Shut up Reisem. You'll never be half the man your mother was. 

Steroids are illegal. I hope you realize that this is a gay chat forum masquerading as a bodybuilding board. 

Besides, steroids are for cheaters.


----------



## Anabolic Reality

GK me and u need to go to Vegas together lol.


----------



## GuerillaKilla

I'm in. Assless chaps are packed and I'm greased up. 

Lets do this.


----------



## Anabolic Reality

Wandering around the desert looking for strippers and cocaine...we may not make it back lol


----------



## Anabolic Reality

I'm seriously going out there next year for my best friends bachelors party...your invited lol


----------



## Ironcrusher

Strango is legit if you can find it.


----------



## M_T Pockets

I go to Vegas quite often lol


----------



## GuerillaKilla

Strango doesn't exist! 

Wrong number!! CRANK CALL!! CRANK CALL!!


----------



## Yaya

Never heard of this strango ....

But if u did theb shut ur mouth u terrorist


----------



## RowdyBrad

Assless chaps....


----------



## Reisem

BB...  You can have my mom cuz I got your wife!!


----------



## devilboy

will said:


> View attachment 1148
> 
> 
> 
> He sells to a very select few people. Thats one reason alot of people havent heard of it. U damn sure aint gonna find it on the net



Probably one of the very best labs out there. Been using him for years.


----------



## devilboy

SFGiants said:


> This is not true he is widely known for being widely open to everyone on the open boards he is or was on, I knew this dude before 99% of you people I was there watching him start off.




Didn't he stop sourcing on open boards. As far as I know he only sources on his board and that other board run by the delusional tyrant.


----------



## PillarofBalance

devilboy said:


> Didn't he stop sourcing on open boards.
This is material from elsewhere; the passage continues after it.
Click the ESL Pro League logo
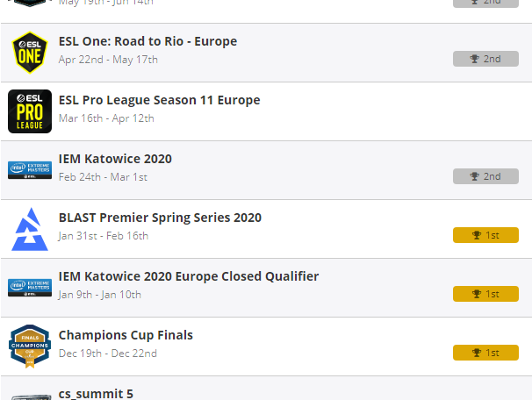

As far as I know he only sources on his board and that other board run by the delusional tyrant.


Accurate descriptor lol... I would have said "phony delusional tyrant" though


----------



## mugzy

PillarofBalance said:


> Accurate descriptor lol... I would have said "phony delusional tyrant" though



You mean the one that openly challenges LE. How comfortable does that make you feel that he sources on this person's forum?


----------



## PillarofBalance

admin said:


> You mean the one that openly challenges LE. How comfortable does that make you feel that he sources on this person's forum?


Not only openly challenges but threatens to cooperate and post sources identities who don't pay tribute.

Real piece of shit.


----------



## DocDePanda187123

PillarofBalance said:


> Not only openly challenges but threatens to cooperate and post sources identities who don't pay tribute.
> 
> Real piece of shit.



Where's Tiller's Mexican hit squat when you need them....oh yea, probably chasing down Bundy's latest whereabouts lol


----------



## devilboy

admin said:


> You mean the one that openly challenges LE. How comfortable does that make you feel that he sources on this person's forum?



Good point. But that board has a lot of sheeple that follow every word of that "god of hormones" and this "god" love S's gear. He's also a fan of Karius and Peph***/Nor** back in
the day when he was the best out there so in that sense he has good taste.


----------



## biggerben692000

devilboy said:


> Good point. But that board has a lot of sheeple that follow every word of that "god of hormones" and this "god" love S's gear. He's also a fan of Karius and Peph***/Nor** back in
> the day when he was the best out there so in that sense he has good taste.


What's your point? You start your sentence with"But" which means you should be challenging something somewhere in the post you quoted? You end your post with complimenting gh15 for having "good taste" in UGL's? Have you been drinking?


----------



## inhuman88

Strango is still around and still good, starting to get a little too big though


----------



## ItalianMuscle

I had Strango Primo 200 Mass Spec tested months ago. Results are posted at another forum.. Not going to get into a pissing match about it, it is what it is. You either believe the test results or you dont.


----------



## Bigwhite

ItalianMuscle said:


> I had Strango Primo 200 Mass Spec tested months ago. Results are posted at another forum.. Not going to get into a pissing match about it, it is what it is. You either believe the test results or you dont.



Came here to get away from that damn never ending thread...lol


----------



## mugzy

ItalianMuscle said:


> I had Strango Primo 200 Mass Spec tested months ago. Results are posted at another forum.. Not going to get into a pissing match about it, it is what it is. You either believe the test results or you dont.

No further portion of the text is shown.